# For what values of x, if any, does f(x) = sec((-7pi)/4-2x)  have vertical asymptotes?

Nov 7, 2017

$x = \left(\frac{- 9 \pi}{8}\right) - \frac{\pi k}{2}$ Where $k = \ldots - 2 , - 1 , 0 , 1 , 2 , \ldots$

#### Explanation:

The first thing to do in this problem is recognize a trig identity. Notably, $\sec \left(x\right) = \frac{1}{\cos} \left(x\right)$. That means we can rewrite what you have as $\frac{1}{\cos} \left(\frac{- 7 \pi}{4} - 2 x\right)$.

To find the value of a vertical asymptote, you must set the denominator equal to zero and solve. So the set up in this case is: $\cos \left(\frac{- 7 \pi}{4} - 2 x\right) = 0$. What follows from here on out is algebra and trig operations.

We begin by performing the $\arccos \left(x\right)$ operation on both sides: $\arccos \left(\cos \left(\frac{- 7 \pi}{4} - 2 x\right)\right) = \arccos \left(0\right)$. This eliminates the $\cos$ from the left side and for the right side we must call upon our memory of the unit circle. We can think of the right side as asking the question "at what angle on the unit circle does $\cos \left(x\right) = 0$?"

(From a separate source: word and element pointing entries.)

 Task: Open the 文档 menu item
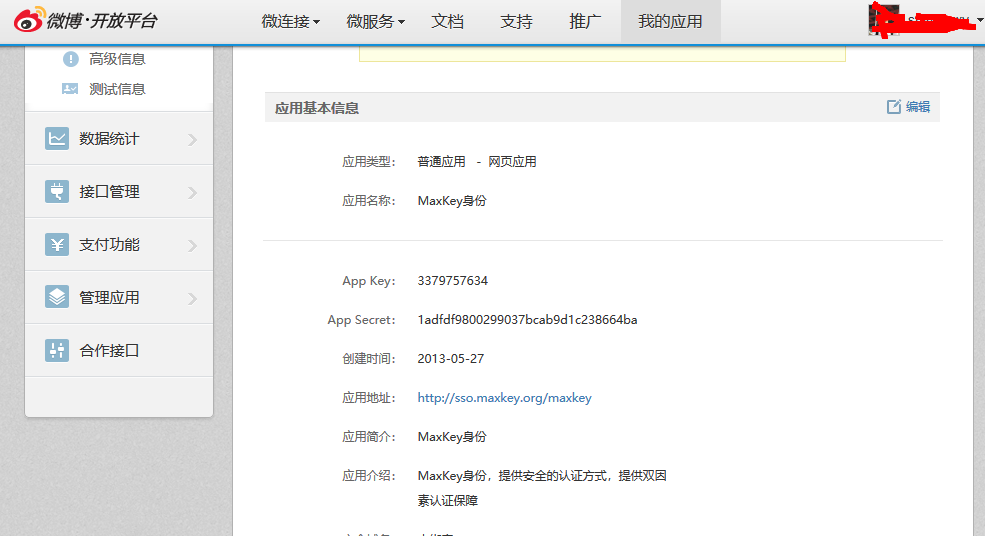(x=448, y=22)
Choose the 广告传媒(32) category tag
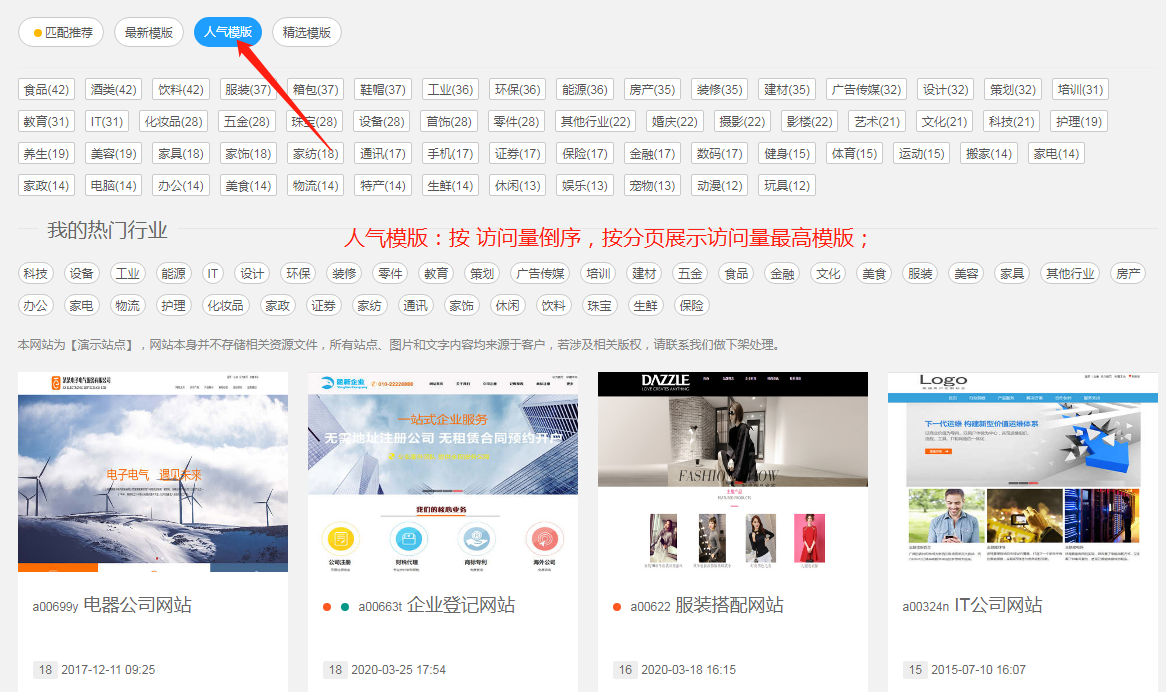This screenshot has height=692, width=1166. tap(866, 90)
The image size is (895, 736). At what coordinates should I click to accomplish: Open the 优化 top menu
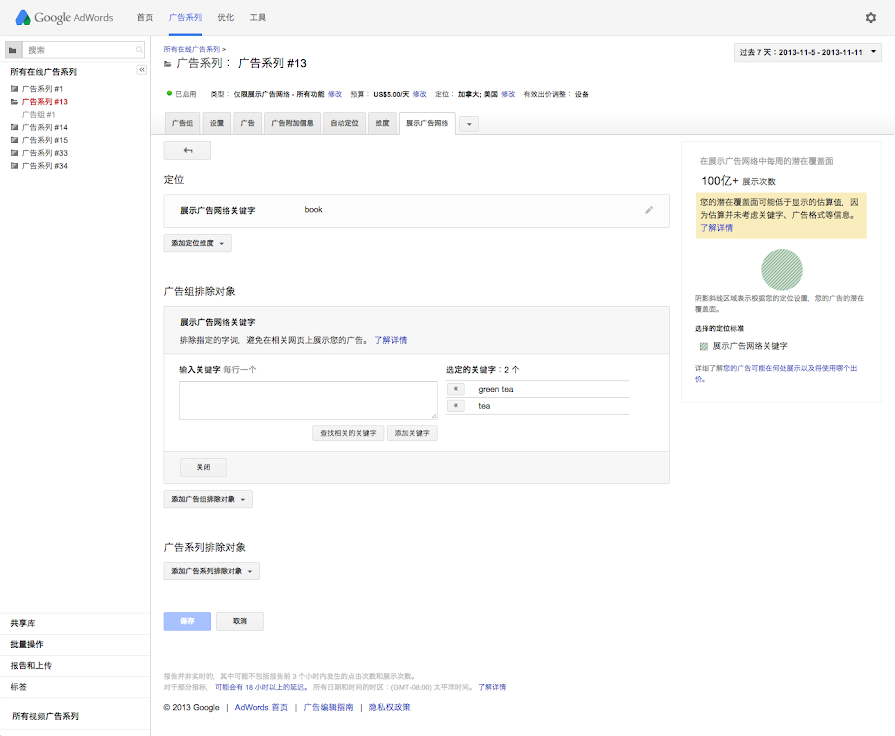[x=226, y=18]
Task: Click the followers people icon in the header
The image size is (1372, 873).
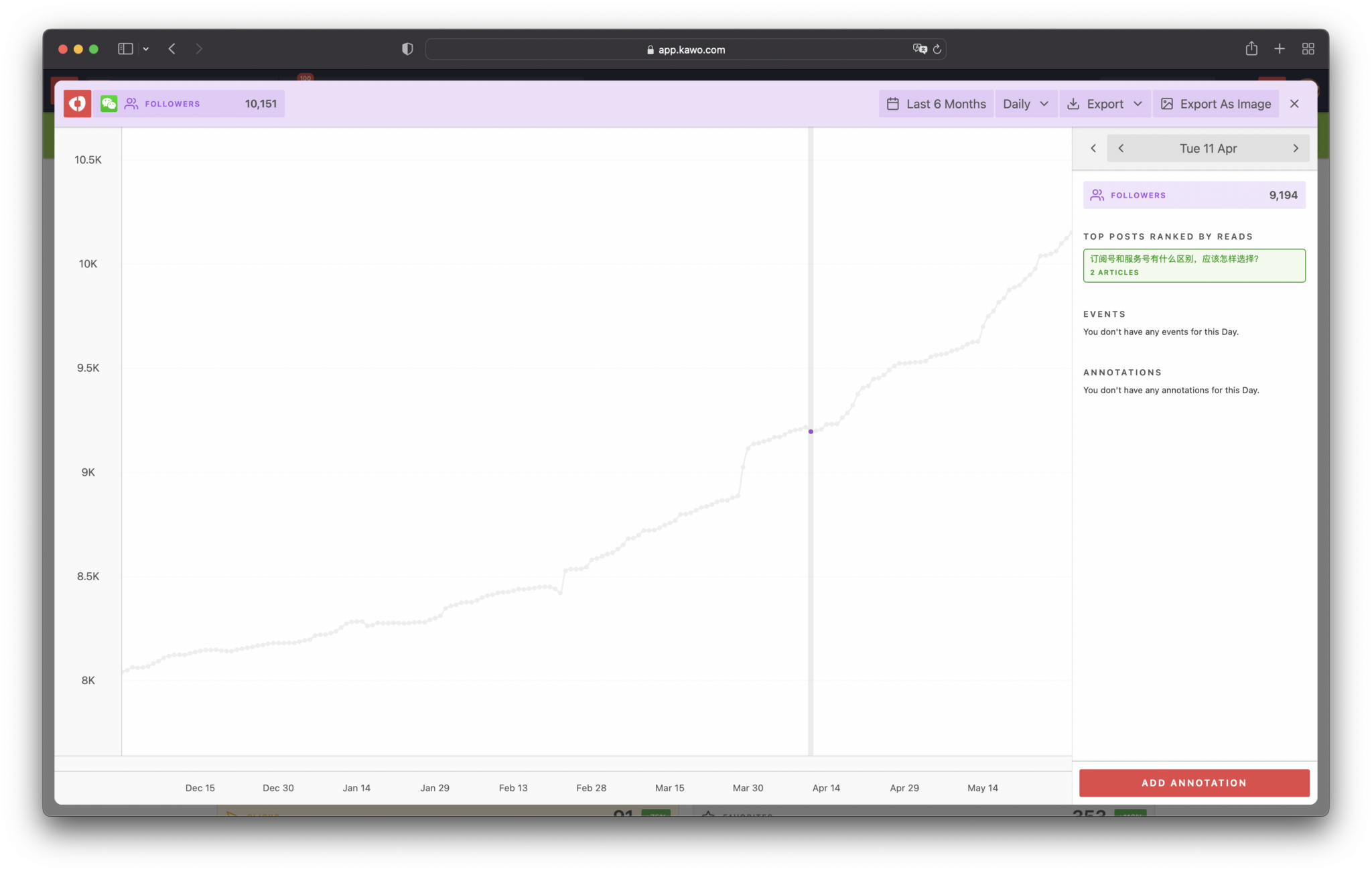Action: click(x=131, y=103)
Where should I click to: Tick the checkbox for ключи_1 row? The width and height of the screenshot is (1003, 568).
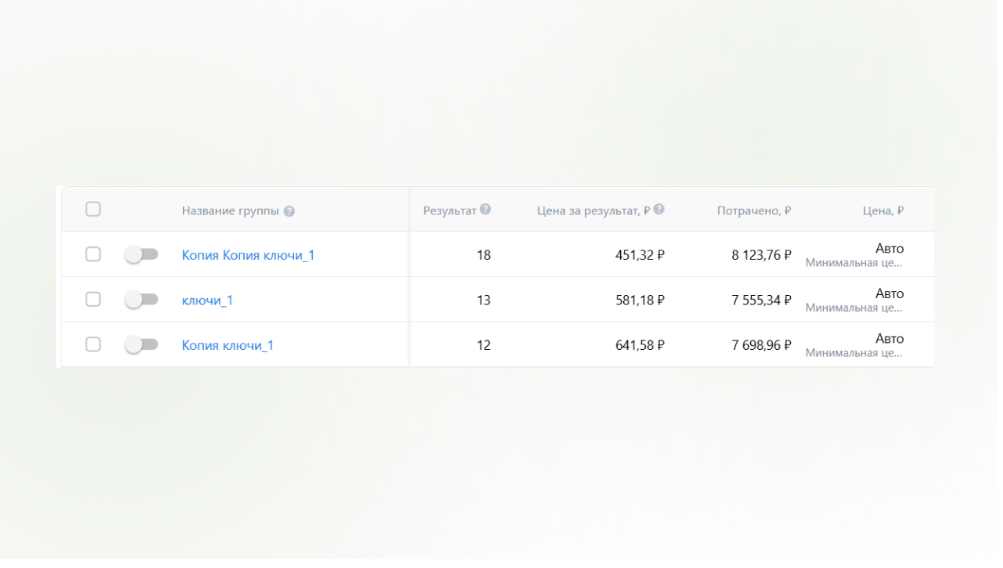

The answer to that question gives us $\frac{\pi}{2}$. However, we know that if we add $\pi$ to that value, we arrive at another place on the unit circle where $\cos \left(x\right) = 0$, so to symbolize that, we add $\pi k$ where $k = \ldots - 2 , - 1 , 0 , 1 , 2. . .$, that is, any whole number integer. So the equation looks like $\frac{- 7 \pi}{4} - 2 x = \frac{\pi}{2} + \left(\pi k\right)$.

To finish, we add $\frac{7 \pi}{4}$ to both sides and after, divide both sides by $- 2$. This results in $x = \frac{- \pi}{4} - \frac{7 \pi}{8} - \frac{\pi k}{2}$ where $k = \ldots - 2 , - 2 , 0 , 2 , 1. . .$. If we want to simplify, we get $x = \frac{- 9 \pi}{8} - \frac{\pi k}{2}$ where $k = \ldots - 2 , - 1 , 0 , 1 , 2. . .$